Hari itu kami habiskan untuk bersama seharian karna besok aku akan pergi.

"oppa !! aku sangat senang mengenalmu ."

"ne cheonma ^^"

kami hanya menghabiskan waktu di kamar saja.

"oppa .. sebelum kau pergi apa kau mau mengabulkan permintaanku?"

"wae? "

" aku ingin hari ini jadi hari yg tak kan terlupakan, tolong lakukan apa yg ingin kau lakukan waktu itu.. aku tak akan teriak karna itu adalah kau !!"

aku terkejut mendengarnya, Taem ingin melakukan hubungan itu sebelum aku pergi . ^^

aku pun mulai mencumbunya ..

taemm pun merespon itu dengan penuh gairah .

kami berguling2 di kasur yg empuk itu, saat aku hendak memulai.
taem memejamkan matanya, terlihat masih ada sisa trauma di fikirannya.

"lihatlah ini aku , choi minho !"
ia pun membuka matanya lalu menciumku .

kami pun melakukannya.

ada suara desahan menggoda saat aku menikmati tubuh taem dengan penuh semangat, saat ku masukan kejantananku ia pun mengerang , terasa masih sempit dan lembut kurasa , itu berarti ia belum pernah dii sentuh di bagiian tersebut, aku pun bahagia karna aku adalah orang pertama yg melakukannya.

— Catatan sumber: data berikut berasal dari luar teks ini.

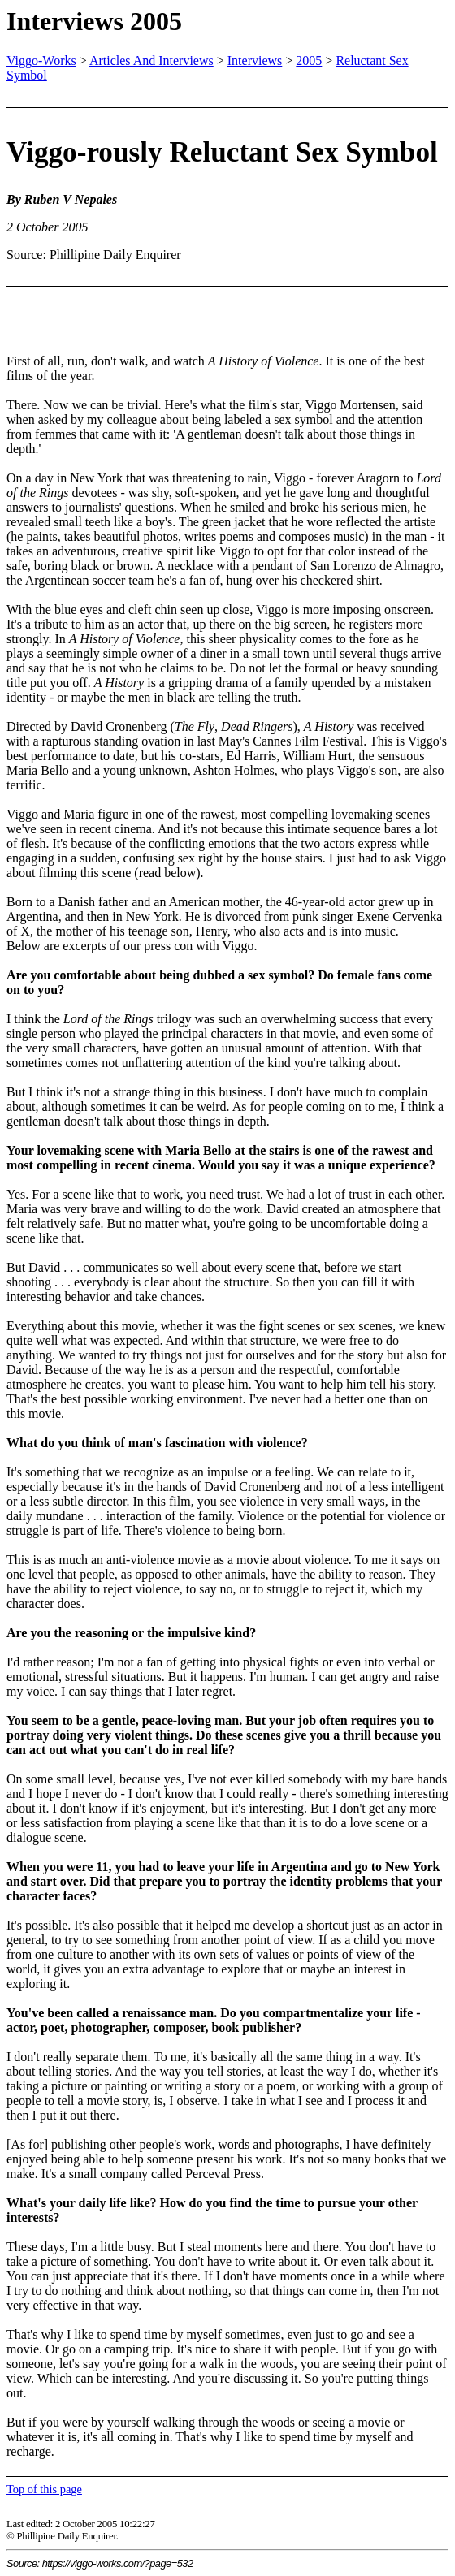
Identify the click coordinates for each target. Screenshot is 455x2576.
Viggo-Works (41, 60)
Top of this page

akuu sangat menikmati saat2 itu , begitu juga taem yg mengeluarkan energi yg banyak untuk menahan rasa nikmat iitu.

"apa kau bahagia ?"

"ne oppa ,, aku sangat bahagia melakukannya bersamamu."

aku pun mulai memainkan lagi permainan yg dahsyat itu , sesekali tangan taem meremas punggungku . mungkin karna terasa nikmat yg luarrrr biasa. hahah^^

Taem POV
Aku merasakan nikmat di sekujur tubuh serta perasaanku .

mungkin ini salah bagiku yg masiih murid SMU , namun ini tidak salah bagi perasaanku yg mencintainya.